(Stored items)
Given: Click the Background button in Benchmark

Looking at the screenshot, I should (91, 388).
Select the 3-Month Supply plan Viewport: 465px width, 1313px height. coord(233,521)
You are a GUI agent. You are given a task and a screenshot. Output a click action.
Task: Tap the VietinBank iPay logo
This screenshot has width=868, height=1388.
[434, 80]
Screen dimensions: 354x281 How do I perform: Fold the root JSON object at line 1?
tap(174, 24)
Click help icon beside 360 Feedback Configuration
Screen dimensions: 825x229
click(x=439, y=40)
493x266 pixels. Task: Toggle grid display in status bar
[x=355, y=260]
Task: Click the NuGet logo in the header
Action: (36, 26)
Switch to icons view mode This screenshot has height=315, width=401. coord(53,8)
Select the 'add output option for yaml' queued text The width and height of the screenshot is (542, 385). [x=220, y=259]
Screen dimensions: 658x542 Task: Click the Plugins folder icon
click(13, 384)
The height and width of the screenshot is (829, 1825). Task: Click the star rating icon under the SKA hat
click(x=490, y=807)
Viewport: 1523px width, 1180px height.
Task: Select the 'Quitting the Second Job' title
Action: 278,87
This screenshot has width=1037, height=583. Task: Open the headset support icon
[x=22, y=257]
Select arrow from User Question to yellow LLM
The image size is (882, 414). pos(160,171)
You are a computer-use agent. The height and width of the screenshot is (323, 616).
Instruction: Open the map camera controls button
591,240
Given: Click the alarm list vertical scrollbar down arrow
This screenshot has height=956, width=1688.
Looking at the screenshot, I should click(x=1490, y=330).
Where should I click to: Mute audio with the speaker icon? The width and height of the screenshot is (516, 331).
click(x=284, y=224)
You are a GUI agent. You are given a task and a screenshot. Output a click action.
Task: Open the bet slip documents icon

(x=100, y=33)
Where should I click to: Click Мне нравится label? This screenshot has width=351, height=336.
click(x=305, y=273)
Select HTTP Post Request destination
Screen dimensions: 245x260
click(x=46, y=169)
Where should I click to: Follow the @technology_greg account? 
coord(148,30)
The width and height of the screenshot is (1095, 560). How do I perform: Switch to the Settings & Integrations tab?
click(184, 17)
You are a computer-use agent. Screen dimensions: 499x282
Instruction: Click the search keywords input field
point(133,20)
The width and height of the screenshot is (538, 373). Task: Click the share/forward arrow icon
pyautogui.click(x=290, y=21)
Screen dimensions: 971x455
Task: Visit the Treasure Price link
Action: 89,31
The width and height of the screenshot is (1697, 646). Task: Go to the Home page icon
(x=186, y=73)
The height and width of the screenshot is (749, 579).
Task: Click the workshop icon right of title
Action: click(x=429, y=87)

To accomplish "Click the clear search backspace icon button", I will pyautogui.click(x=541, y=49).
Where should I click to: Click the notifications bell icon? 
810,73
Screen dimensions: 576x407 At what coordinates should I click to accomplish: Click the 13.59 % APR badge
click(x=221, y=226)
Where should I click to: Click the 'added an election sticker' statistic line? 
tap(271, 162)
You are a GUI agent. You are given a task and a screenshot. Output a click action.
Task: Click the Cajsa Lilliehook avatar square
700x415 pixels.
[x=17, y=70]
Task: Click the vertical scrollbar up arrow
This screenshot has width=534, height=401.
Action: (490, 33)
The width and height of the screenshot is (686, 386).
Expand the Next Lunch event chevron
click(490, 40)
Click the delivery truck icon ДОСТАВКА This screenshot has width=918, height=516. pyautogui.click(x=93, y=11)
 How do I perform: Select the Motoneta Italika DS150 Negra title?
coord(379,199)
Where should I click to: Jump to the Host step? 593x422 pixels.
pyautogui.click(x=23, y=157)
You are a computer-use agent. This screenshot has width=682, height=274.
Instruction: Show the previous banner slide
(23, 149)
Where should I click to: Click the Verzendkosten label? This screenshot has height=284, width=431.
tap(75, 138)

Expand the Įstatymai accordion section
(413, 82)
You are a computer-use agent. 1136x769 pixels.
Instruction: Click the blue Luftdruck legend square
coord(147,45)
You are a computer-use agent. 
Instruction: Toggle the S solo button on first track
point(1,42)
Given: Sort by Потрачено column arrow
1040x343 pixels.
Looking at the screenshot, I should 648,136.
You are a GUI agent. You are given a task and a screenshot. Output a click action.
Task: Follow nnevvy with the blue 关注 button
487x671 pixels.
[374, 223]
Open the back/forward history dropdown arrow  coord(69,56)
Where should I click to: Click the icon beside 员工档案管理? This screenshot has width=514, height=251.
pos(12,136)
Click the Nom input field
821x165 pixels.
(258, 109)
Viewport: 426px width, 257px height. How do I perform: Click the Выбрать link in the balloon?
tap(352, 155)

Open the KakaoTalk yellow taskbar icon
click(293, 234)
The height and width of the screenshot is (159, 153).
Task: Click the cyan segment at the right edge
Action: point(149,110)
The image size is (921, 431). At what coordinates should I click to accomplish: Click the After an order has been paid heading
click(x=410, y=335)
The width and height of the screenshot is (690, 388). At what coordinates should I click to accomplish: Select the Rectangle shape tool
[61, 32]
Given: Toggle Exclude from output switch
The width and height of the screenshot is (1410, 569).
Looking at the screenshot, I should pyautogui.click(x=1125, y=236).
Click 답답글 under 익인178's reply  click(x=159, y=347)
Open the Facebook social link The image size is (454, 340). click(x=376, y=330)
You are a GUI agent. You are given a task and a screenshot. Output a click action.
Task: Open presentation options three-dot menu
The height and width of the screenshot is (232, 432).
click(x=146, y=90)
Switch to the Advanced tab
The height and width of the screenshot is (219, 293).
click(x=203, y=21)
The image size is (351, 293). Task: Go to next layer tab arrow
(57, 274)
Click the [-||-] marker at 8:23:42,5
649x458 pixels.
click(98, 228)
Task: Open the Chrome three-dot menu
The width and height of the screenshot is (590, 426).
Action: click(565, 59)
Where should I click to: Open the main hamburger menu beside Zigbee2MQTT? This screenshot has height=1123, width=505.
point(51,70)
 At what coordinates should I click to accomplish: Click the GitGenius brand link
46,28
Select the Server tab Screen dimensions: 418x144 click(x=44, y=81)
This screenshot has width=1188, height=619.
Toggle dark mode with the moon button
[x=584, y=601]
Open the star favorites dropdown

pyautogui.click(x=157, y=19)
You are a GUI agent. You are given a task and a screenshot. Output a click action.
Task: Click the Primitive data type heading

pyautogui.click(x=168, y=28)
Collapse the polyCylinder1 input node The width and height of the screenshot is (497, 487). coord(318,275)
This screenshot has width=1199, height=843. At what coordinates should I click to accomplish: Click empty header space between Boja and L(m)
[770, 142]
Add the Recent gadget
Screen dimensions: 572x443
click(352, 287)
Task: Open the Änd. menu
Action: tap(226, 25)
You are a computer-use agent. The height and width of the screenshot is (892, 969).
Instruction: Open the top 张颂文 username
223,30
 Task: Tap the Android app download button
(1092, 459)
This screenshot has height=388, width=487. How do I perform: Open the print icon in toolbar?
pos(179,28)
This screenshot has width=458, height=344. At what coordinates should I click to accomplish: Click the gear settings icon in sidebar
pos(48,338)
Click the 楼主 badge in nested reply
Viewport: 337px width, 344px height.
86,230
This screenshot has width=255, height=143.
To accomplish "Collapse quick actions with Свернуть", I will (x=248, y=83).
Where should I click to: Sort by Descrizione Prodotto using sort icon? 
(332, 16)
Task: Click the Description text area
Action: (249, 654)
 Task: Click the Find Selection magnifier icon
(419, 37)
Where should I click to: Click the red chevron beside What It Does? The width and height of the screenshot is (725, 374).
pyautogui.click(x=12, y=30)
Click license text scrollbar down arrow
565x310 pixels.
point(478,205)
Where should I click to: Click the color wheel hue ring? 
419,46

▶ _Work to complete_: Retype each record. Keep every character as it is.

▶ _Task result_:
Given: Click the Background button in Benchmark

Looking at the screenshot, I should (91, 388).
Select the 3-Month Supply plan Viewport: 465px width, 1313px height. coord(233,521)
You are a GUI agent. You are given a task and a screenshot. Output a click action.
Task: Tap the VietinBank iPay logo
This screenshot has width=868, height=1388.
[434, 80]
Screen dimensions: 354x281 How do I perform: Fold the root JSON object at line 1?
tap(174, 24)
Click help icon beside 360 Feedback Configuration
Screen dimensions: 825x229
click(x=439, y=40)
493x266 pixels. Task: Toggle grid display in status bar
[x=355, y=260]
Task: Click the NuGet logo in the header
Action: (36, 26)
Switch to icons view mode This screenshot has height=315, width=401. coord(53,8)
Select the 'add output option for yaml' queued text The width and height of the screenshot is (542, 385). [x=220, y=259]
Screen dimensions: 658x542 Task: Click the Plugins folder icon
click(13, 384)
The height and width of the screenshot is (829, 1825). Task: Click the star rating icon under the SKA hat
click(x=490, y=807)
Viewport: 1523px width, 1180px height.
Task: Select the 'Quitting the Second Job' title
Action: 278,87
This screenshot has width=1037, height=583. Task: Open the headset support icon
[x=22, y=257]
Select arrow from User Question to yellow LLM
The image size is (882, 414). pos(160,171)
You are a computer-use agent. The height and width of the screenshot is (323, 616).
Instruction: Open the map camera controls button
591,240
Given: Click the alarm list vertical scrollbar down arrow
This screenshot has height=956, width=1688.
Looking at the screenshot, I should click(x=1490, y=330).
Where should I click to: Mute audio with the speaker icon? The width and height of the screenshot is (516, 331).
click(x=284, y=224)
You are a GUI agent. You are given a task and a screenshot. Output a click action.
Task: Open the bet slip documents icon

(x=100, y=33)
Where should I click to: Click Мне нравится label? This screenshot has width=351, height=336.
click(x=305, y=273)
Select HTTP Post Request destination
Screen dimensions: 245x260
click(x=46, y=169)
Where should I click to: Follow the @technology_greg account? 
coord(148,30)
The width and height of the screenshot is (1095, 560). How do I perform: Switch to the Settings & Integrations tab?
click(184, 17)
You are a computer-use agent. Screen dimensions: 499x282
Instruction: Click the search keywords input field
point(133,20)
The width and height of the screenshot is (538, 373). Task: Click the share/forward arrow icon
pyautogui.click(x=290, y=21)
Screen dimensions: 971x455
Task: Visit the Treasure Price link
Action: 89,31
The width and height of the screenshot is (1697, 646). Task: Go to the Home page icon
(x=186, y=73)
The height and width of the screenshot is (749, 579).
Task: Click the workshop icon right of title
Action: click(x=429, y=87)

To accomplish "Click the clear search backspace icon button", I will pyautogui.click(x=541, y=49).
Where should I click to: Click the notifications bell icon? 
810,73
Screen dimensions: 576x407 At what coordinates should I click to accomplish: Click the 13.59 % APR badge
click(x=221, y=226)
Where should I click to: Click the 'added an election sticker' statistic line? 
tap(271, 162)
You are a GUI agent. You are given a task and a screenshot. Output a click action.
Task: Click the Cajsa Lilliehook avatar square
700x415 pixels.
[x=17, y=70]
Task: Click the vertical scrollbar up arrow
This screenshot has width=534, height=401.
Action: (490, 33)
The width and height of the screenshot is (686, 386).
Expand the Next Lunch event chevron
click(490, 40)
Click the delivery truck icon ДОСТАВКА This screenshot has width=918, height=516. pyautogui.click(x=93, y=11)
 How do I perform: Select the Motoneta Italika DS150 Negra title?
coord(379,199)
Where should I click to: Jump to the Host step? 593x422 pixels.
pyautogui.click(x=23, y=157)
You are a computer-use agent. This screenshot has width=682, height=274.
Instruction: Show the previous banner slide
(23, 149)
Where should I click to: Click the Verzendkosten label? This screenshot has height=284, width=431.
tap(75, 138)

Expand the Įstatymai accordion section
(413, 82)
You are a computer-use agent. 1136x769 pixels.
Instruction: Click the blue Luftdruck legend square
coord(147,45)
You are a computer-use agent. 
Instruction: Toggle the S solo button on first track
point(1,42)
Given: Sort by Потрачено column arrow
1040x343 pixels.
Looking at the screenshot, I should 648,136.
You are a GUI agent. You are given a task and a screenshot. Output a click action.
Task: Follow nnevvy with the blue 关注 button
487x671 pixels.
[374, 223]
Open the back/forward history dropdown arrow  coord(69,56)
Where should I click to: Click the icon beside 员工档案管理? This screenshot has width=514, height=251.
pos(12,136)
Click the Nom input field
821x165 pixels.
(258, 109)
Viewport: 426px width, 257px height. How do I perform: Click the Выбрать link in the balloon?
tap(352, 155)

Open the KakaoTalk yellow taskbar icon
click(293, 234)
The height and width of the screenshot is (159, 153).
Task: Click the cyan segment at the right edge
Action: point(149,110)
The image size is (921, 431). At what coordinates should I click to accomplish: Click the After an order has been paid heading
click(x=410, y=335)
The width and height of the screenshot is (690, 388). At what coordinates should I click to accomplish: Select the Rectangle shape tool
[61, 32]
Given: Toggle Exclude from output switch
The width and height of the screenshot is (1410, 569).
Looking at the screenshot, I should pyautogui.click(x=1125, y=236).
Click 답답글 under 익인178's reply  click(x=159, y=347)
Open the Facebook social link The image size is (454, 340). click(x=376, y=330)
You are a GUI agent. You are given a task and a screenshot. Output a click action.
Task: Open presentation options three-dot menu
The height and width of the screenshot is (232, 432).
click(x=146, y=90)
Switch to the Advanced tab
The height and width of the screenshot is (219, 293).
click(x=203, y=21)
The image size is (351, 293). Task: Go to next layer tab arrow
(57, 274)
Click the [-||-] marker at 8:23:42,5
649x458 pixels.
click(98, 228)
Task: Open the Chrome three-dot menu
The width and height of the screenshot is (590, 426).
Action: click(565, 59)
Where should I click to: Open the main hamburger menu beside Zigbee2MQTT? This screenshot has height=1123, width=505.
point(51,70)
 At what coordinates should I click to accomplish: Click the GitGenius brand link
46,28
Select the Server tab Screen dimensions: 418x144 click(x=44, y=81)
This screenshot has width=1188, height=619.
Toggle dark mode with the moon button
[x=584, y=601]
Open the star favorites dropdown

pyautogui.click(x=157, y=19)
You are a GUI agent. You are given a task and a screenshot. Output a click action.
Task: Click the Primitive data type heading

pyautogui.click(x=168, y=28)
Collapse the polyCylinder1 input node The width and height of the screenshot is (497, 487). coord(318,275)
This screenshot has width=1199, height=843. At what coordinates should I click to accomplish: Click empty header space between Boja and L(m)
[770, 142]
Add the Recent gadget
Screen dimensions: 572x443
click(352, 287)
Task: Open the Änd. menu
Action: tap(226, 25)
You are a computer-use agent. The height and width of the screenshot is (892, 969).
Instruction: Open the top 张颂文 username
223,30
 Task: Tap the Android app download button
(1092, 459)
This screenshot has height=388, width=487. How do I perform: Open the print icon in toolbar?
pos(179,28)
This screenshot has width=458, height=344. At what coordinates should I click to accomplish: Click the gear settings icon in sidebar
pos(48,338)
Click the 楼主 badge in nested reply
Viewport: 337px width, 344px height.
86,230
This screenshot has width=255, height=143.
To accomplish "Collapse quick actions with Свернуть", I will (x=248, y=83).
Where should I click to: Sort by Descrizione Prodotto using sort icon? 
(332, 16)
Task: Click the Description text area
Action: (249, 654)
 Task: Click the Find Selection magnifier icon
(419, 37)
Where should I click to: Click the red chevron beside What It Does? The width and height of the screenshot is (725, 374).
pyautogui.click(x=12, y=30)
Click license text scrollbar down arrow
565x310 pixels.
point(478,205)
Where should I click to: Click the color wheel hue ring? 
419,46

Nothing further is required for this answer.